▶ _TASK ITEM_: From the line below that contains "Modne paznokcie 2024 – your" to the line that contains "Kids (930, 148)", repeat every line exactly, both ends included, and nothing else.

▶ _DATA FOR THIS TASK_:

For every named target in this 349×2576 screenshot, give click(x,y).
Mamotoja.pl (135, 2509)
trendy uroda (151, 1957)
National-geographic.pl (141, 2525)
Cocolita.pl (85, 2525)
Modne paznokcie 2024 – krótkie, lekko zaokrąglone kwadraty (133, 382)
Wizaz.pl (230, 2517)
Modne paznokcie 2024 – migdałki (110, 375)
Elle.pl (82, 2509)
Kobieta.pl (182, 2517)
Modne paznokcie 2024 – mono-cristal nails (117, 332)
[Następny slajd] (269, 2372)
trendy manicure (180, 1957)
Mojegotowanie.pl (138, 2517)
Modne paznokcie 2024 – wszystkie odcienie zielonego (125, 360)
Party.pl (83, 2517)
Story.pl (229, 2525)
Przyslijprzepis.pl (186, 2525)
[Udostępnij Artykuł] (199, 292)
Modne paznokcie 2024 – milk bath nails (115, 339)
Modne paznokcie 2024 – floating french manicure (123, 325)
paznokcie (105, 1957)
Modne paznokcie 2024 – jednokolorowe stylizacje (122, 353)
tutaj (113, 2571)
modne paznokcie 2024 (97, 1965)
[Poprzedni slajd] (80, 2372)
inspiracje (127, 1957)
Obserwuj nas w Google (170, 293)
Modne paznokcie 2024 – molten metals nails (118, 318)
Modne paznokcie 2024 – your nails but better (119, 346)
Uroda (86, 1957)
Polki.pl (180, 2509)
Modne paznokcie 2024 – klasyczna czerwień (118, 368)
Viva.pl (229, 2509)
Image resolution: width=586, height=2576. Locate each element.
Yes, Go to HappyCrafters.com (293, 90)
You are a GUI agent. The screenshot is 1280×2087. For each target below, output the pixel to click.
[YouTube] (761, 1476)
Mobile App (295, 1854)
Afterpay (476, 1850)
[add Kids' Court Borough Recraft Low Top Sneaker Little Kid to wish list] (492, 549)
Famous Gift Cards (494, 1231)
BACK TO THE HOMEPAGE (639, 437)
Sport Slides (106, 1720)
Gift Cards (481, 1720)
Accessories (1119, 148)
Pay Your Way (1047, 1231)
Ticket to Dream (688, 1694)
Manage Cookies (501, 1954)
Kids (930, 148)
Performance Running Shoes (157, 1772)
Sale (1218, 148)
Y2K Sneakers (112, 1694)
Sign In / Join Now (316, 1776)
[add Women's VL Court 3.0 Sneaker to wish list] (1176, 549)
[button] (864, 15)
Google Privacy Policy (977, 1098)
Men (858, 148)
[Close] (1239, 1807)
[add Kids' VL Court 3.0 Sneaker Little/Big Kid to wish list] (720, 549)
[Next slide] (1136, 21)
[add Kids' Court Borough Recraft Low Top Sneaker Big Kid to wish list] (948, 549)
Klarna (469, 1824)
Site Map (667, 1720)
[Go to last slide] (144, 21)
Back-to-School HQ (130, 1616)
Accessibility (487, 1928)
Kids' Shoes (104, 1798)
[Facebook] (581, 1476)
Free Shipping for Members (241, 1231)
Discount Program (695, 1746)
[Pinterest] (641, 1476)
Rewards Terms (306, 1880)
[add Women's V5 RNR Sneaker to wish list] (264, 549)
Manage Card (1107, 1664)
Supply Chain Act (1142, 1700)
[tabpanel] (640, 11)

▶ _PROBLEM SOLUTION_:
Modne paznokcie 2024 – your nails but better (119, 346)
Uroda (86, 1957)
Polki.pl (180, 2509)
Modne paznokcie 2024 – klasyczna czerwień (118, 368)
Viva.pl (229, 2509)
Image resolution: width=586, height=2576. Locate each element.
Yes, Go to HappyCrafters.com (293, 90)
You are a GUI agent. The screenshot is 1280×2087. For each target below, output the pixel to click.
[YouTube] (761, 1476)
Mobile App (295, 1854)
Afterpay (476, 1850)
[add Kids' Court Borough Recraft Low Top Sneaker Little Kid to wish list] (492, 549)
Famous Gift Cards (494, 1231)
BACK TO THE HOMEPAGE (639, 437)
Sport Slides (106, 1720)
Gift Cards (481, 1720)
Accessories (1119, 148)
Pay Your Way (1047, 1231)
Ticket to Dream (688, 1694)
Manage Cookies (501, 1954)
Kids (930, 148)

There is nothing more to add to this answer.